Voltei a olhar para a mulher deitada à minha frente e que mantinha os olhos fixos em algum ponto reconfortante da parede de sua memória. Por alguns minutos, fiquei atônito, pensando no que havia de significado em tudo aquilo. Cheguei bem perto e olhei para ela, quase idêntica à outra, mas muito mais viva e muito mais bela. Ali estava a “impostora”, que algumas mulheres me desvendariam a existência. Era também a “mulher destruída” que Débora me mostrara logo após o nascimento de seu primeiro filho. Uma mulher modificada, forjada na chama de suas dores, esculpida pelo cinzel do seu cansaço, que tateia no breu de seus medos os limites a que pretende atingir. Aquela que veio tomar o lugar da “outra”, que morre metaforicamente no parto para deixar nascer uma nova mulher. Que loucura!, pensei eu ainda atordoado.

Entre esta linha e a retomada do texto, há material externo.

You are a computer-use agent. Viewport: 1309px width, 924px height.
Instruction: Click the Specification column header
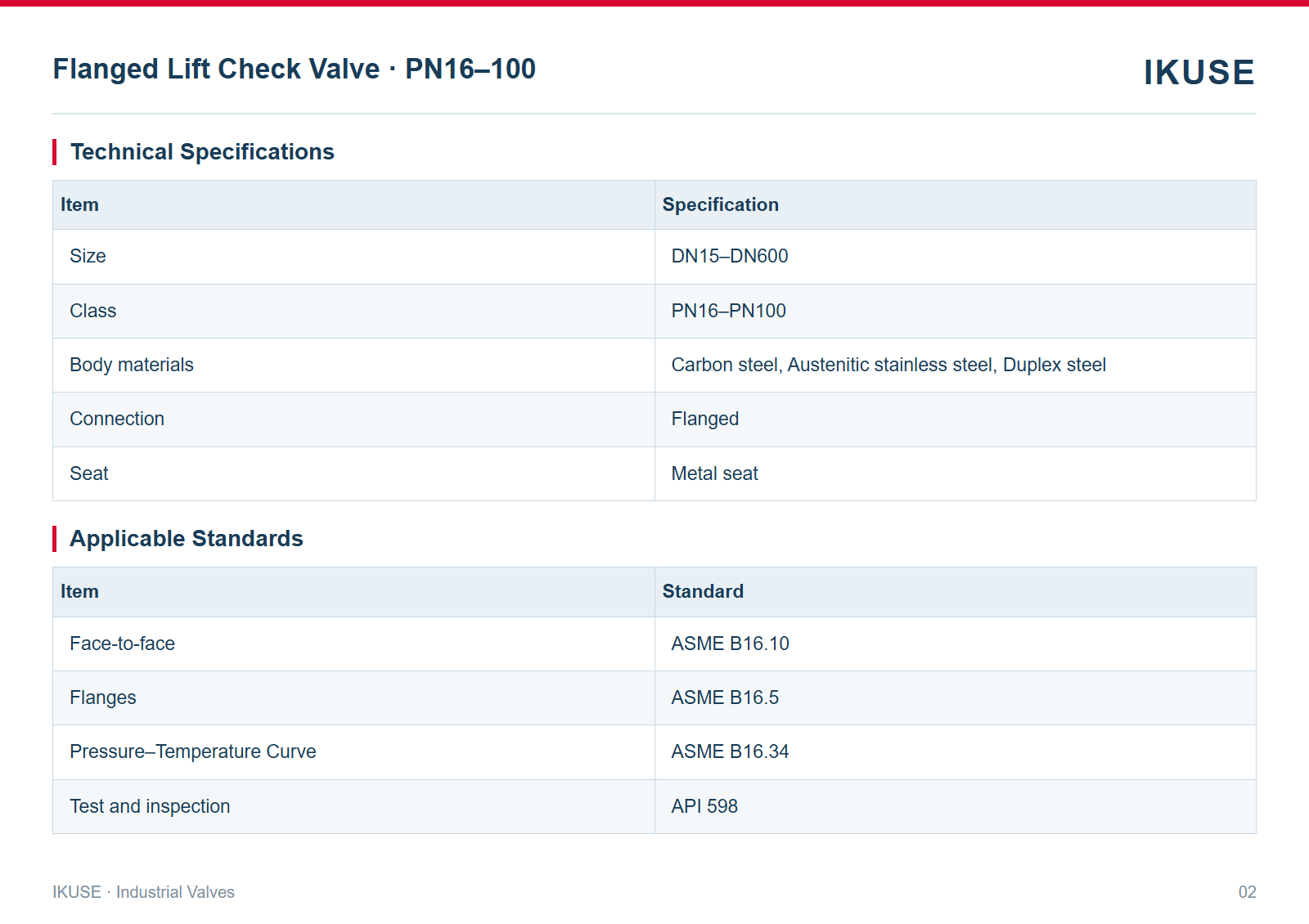click(x=720, y=204)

A bela menina de olhos verde-água tinha razão. A vida se perpetuando, se refazendo, se recriando. E eu estava aqui quando tudo aconteceu. Eu estivera no epicentro do acontecimento mais marcante na vida de várias pessoas, e não havia percebido até então a amplitude daquele instante mágico. Saí de novo da sala, para ver se podia encontrar a garota. Ela já havia partido, e provavelmente já estava contando para alguém o que vira há pouco. Que pena. Eu queria lhe dizer que ela possuía algo que eu estava prestes a perder, mas que algo dentro de mim se recusava a entregar. Eu queria dizer que o seu grito também existia dentro de mim, mas preso, silencioso e calado. Queria lhe dizer que esse silêncio machucava, doía, mas que eu fora ensinado a não chorar, não me emocionar, não gritar. Queria dizer que o seu grito me ajudou muito, e que ela jamais vai poder entender o quanto.
Prometi para mim mesmo que jamais permitiria me petrificar, me anestesiar. Se quisesse poderia gritar, me escabelar, rir, chorar. Não iria me insensibilizar com a beleza da vida ou com o amargor da morte. O grito da bela menina me ensinou que o que de mais humano nós temos não pode ser jogado fora como se fôssemos máquinas previsíveis. O belo da vida, assim como os seus mais escuros espectros, merecem de nós o sorriso e a lágrima de veneração.
Segui meu caminho em direção ao hospital ainda com a tonalidade dos belos olhos da Glamour Girl a impregnar minhas lembranças. A saudade de Max e Nadine me fez mais uma vez pisar no acelerador, mas dessa vez com cuidado redobrado. Faltava pouco para o nosso reencontro.